START Reading passage

[Editor’s Note: A version of this article appeared Sunday, Nov. 29 in the New York Times]
Seventy-five years ago this week, my father, Thomas J. Dodd, stepped to the podium to address for the first time one of the most important trials in history: the International Military Tribunal at Nuremberg.
Over the next 11 months, he and his fellow prosecutors presented overwhelming evidence of the machinery of death and destruction, as well as the poisonous ideology of Aryan racial supremacy, that had killed tens of millions of people, including six million Jews. These were crimes so ghastly, the chief prosecutor, Justice Robert H. Jackson, said, “that civilization cannot tolerate their being ignored, because it cannot survive their being repeated.”
Jackson’s address is widely regarded as among the greatest speeches in legal history. My father’s words the following week were less epoch-making; he introduced a screening of a short movie. The film, titled “Nazi Concentration Camps,” was described by my father as “brief and unforgettable” and presented as “an explanation of what the words ‘concentration camp’ imply.”
Compiled by the U.S. Army Signal Corps from footage filmed between March 1 and May 8, 1945, the film depicts Buchenwald, Dachau, Bergen-Belsen, and several other camps upon liberation by Allied forces. Images of mass graves, ash-filled crematories, and the broken and emaciated bodies of men, women and children flashed before a stunned court as clear, graphic and undeniable evidence of the atrocities we have come to know as the Holocaust.

END Reading passage
START Input data

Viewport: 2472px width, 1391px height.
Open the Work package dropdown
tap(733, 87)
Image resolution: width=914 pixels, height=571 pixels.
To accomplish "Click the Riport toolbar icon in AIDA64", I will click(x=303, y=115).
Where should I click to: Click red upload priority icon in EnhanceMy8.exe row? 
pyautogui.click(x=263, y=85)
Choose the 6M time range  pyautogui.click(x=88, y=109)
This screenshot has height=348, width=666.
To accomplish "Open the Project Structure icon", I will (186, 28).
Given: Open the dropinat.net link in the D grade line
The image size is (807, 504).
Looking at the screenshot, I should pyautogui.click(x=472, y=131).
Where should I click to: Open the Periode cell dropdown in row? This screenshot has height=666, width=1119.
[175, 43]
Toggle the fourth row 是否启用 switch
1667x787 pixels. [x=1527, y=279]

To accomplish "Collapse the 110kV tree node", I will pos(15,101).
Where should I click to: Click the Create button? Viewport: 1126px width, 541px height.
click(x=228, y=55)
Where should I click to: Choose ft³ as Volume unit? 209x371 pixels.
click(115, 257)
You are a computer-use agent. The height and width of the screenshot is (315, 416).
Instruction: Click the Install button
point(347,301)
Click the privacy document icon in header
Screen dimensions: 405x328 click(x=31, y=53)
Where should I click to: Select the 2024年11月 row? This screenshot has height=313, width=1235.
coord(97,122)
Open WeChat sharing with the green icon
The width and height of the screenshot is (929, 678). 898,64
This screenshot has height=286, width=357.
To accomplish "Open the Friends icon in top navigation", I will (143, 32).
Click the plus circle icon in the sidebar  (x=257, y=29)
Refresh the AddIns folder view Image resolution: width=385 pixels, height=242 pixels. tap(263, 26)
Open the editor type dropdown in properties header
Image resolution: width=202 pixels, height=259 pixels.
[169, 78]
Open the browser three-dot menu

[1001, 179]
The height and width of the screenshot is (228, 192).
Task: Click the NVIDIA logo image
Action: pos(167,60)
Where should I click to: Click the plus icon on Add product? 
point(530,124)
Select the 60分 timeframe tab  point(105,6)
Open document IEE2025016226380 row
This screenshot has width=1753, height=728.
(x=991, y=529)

END Input data

*Directions*.
1/ Answer these questions from the Nuremberg article:
(a) For how many months did the prosecutors present evidence at the tribunal?
(b) What was the title of the film that was screened?
(c) Between which dates was the film's footage shot?
2/ Reproduce the Nuremberg article word for word between "[Editor’s Note: A" and "Tribunal at Nuremberg.", inclusive.

*Exercise answers*.
1/
(a) 11 months
(b) "Nazi Concentration Camps"
(c) March 1 and May 8, 1945

2/
[Editor’s Note: A version of this article appeared Sunday, Nov. 29 in the New York Times]
Seventy-five years ago this week, my father, Thomas J. Dodd, stepped to the podium to address for the first time one of the most important trials in history: the International Military Tribunal at Nuremberg.